Pesce senza tracciabilità, maxi sequestro di prodotto ittico della Guardia costiera – Ecco dove
Controlli della Guardia costiera lungo tutta la filiera dell’Oristanese
Oristano Cinquantacinque chili di prodotto ittico sequestrato e 12.500 euro di sanzioni: sono i numeri che fotografano l’operazione “Nydia”, il maxi controllo della Guardia costiera lungo tutta la filiera del pesce nel compartimento marittimo di Oristano. Un intervento mirato che riporta al centro un tema cruciale: la trasparenza su ciò che finisce nei piatti dei consumatori.

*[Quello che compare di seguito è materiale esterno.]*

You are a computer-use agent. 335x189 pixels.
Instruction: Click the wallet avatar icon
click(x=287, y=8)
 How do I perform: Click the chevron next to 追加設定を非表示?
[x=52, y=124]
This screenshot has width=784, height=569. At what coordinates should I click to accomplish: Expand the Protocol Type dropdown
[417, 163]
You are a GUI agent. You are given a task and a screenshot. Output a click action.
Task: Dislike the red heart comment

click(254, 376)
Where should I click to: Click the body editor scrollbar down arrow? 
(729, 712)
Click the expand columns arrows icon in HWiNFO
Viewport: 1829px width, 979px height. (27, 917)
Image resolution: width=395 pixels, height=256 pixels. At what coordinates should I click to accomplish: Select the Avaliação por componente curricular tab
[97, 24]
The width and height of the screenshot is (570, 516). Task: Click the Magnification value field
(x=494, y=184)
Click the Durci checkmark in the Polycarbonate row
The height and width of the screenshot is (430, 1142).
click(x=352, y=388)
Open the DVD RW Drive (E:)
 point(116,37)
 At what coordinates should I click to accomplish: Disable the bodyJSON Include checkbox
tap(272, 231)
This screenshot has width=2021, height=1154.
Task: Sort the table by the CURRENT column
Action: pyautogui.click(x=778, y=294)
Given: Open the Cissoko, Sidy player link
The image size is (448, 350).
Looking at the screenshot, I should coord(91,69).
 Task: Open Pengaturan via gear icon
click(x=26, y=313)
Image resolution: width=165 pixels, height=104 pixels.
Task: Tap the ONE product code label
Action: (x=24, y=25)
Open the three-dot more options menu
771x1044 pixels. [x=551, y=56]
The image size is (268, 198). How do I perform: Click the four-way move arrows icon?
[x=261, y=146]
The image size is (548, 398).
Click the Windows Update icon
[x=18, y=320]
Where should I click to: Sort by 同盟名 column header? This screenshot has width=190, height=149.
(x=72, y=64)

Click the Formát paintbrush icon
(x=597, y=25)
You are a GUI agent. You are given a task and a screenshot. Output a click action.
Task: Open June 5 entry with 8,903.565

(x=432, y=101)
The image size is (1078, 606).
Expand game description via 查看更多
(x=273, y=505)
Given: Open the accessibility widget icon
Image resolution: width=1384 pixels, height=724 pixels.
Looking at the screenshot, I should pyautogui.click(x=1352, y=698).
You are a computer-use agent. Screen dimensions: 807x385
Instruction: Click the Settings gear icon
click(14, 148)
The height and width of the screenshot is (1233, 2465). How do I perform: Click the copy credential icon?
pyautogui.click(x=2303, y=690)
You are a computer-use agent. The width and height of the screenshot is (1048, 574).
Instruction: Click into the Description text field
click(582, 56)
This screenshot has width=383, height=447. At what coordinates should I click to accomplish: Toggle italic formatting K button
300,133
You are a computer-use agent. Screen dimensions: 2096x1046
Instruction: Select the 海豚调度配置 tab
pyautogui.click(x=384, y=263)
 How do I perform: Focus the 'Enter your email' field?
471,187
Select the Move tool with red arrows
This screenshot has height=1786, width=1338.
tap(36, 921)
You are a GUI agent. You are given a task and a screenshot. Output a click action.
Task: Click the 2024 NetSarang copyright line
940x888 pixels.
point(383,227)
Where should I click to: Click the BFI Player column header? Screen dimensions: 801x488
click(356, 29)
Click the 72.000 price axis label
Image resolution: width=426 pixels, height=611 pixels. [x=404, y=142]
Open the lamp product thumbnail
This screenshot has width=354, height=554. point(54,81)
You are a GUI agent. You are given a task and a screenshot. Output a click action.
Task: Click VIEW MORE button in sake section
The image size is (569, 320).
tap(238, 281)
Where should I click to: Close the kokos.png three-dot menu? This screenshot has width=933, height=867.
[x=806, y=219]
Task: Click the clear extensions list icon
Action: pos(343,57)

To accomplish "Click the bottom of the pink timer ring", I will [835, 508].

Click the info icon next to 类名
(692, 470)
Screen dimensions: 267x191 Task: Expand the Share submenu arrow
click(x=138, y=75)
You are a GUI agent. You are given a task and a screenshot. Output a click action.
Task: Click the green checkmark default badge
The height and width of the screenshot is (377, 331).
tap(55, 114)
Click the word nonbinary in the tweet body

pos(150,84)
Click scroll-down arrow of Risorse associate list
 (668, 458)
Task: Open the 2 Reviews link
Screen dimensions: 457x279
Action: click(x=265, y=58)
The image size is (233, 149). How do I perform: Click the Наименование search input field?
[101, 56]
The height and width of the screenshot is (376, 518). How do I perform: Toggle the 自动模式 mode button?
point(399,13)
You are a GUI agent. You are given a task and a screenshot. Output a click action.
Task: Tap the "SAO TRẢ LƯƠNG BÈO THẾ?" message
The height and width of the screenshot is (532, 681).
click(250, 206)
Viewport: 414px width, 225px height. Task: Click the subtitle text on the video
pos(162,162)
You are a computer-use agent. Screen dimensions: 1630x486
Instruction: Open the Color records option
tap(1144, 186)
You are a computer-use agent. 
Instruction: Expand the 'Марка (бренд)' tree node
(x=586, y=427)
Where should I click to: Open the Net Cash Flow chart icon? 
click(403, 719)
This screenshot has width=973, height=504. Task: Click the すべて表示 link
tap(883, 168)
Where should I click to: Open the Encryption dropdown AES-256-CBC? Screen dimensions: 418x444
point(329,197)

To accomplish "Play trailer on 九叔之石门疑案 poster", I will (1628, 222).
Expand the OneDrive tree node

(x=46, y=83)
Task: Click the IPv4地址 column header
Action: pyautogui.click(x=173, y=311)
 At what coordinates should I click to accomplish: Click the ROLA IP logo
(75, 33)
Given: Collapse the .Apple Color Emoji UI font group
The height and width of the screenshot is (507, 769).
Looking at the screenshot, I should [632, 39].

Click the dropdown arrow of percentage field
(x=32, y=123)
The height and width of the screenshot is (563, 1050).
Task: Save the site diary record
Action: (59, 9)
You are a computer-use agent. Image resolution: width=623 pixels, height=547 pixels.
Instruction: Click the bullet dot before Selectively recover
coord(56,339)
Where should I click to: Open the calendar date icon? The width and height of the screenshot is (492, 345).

Il dato più rilevante riguarda proprio il sequestro: circa 55 chili di prodotto ittico, rinvenuti in tre ristoranti tra il Medio Campidano e il territorio bosano, privi della documentazione necessaria a garantirne la tracciabilità. Un’irregolarità che, oltre a violare le norme, mette in discussione la sicurezza e la corretta informazione per chi consuma. L’operazione, condotta tra il 30 marzo e il 16 aprile dalla Capitaneria di porto di Oristano insieme all’Ufficio circondariale marittimo di Bosa, ha coinvolto controlli sia in mare che a terra. Sotto osservazione l’intera filiera: dalla conservazione alla commercializzazione, fino alla somministrazione nei locali. Tra le violazioni accertate, anche quella di un ristorante etnico sanzionato per aver indicato nel menù prodotti come freschi quando in realtà erano congelati, inducendo così in errore i clienti. Irregolarità anche in due pescherie, dove sono stati trovati prodotti privi delle informazioni obbligatorie previste dalla normativa. Nel complesso, sono state elevate sanzioni amministrative per 12.500 euro, a conferma di un’attività ispettiva capillare e incisiva. L’operazione “Nydia” ribadisce l’impegno della Guardia costiera nel presidiare un settore strategico, tutelando non solo le risorse ittiche ma anche i diritti dei consumatori. Perché dietro ogni banco del pesce e ogni menù, la correttezza delle informazioni non è un dettaglio: è una garanzia.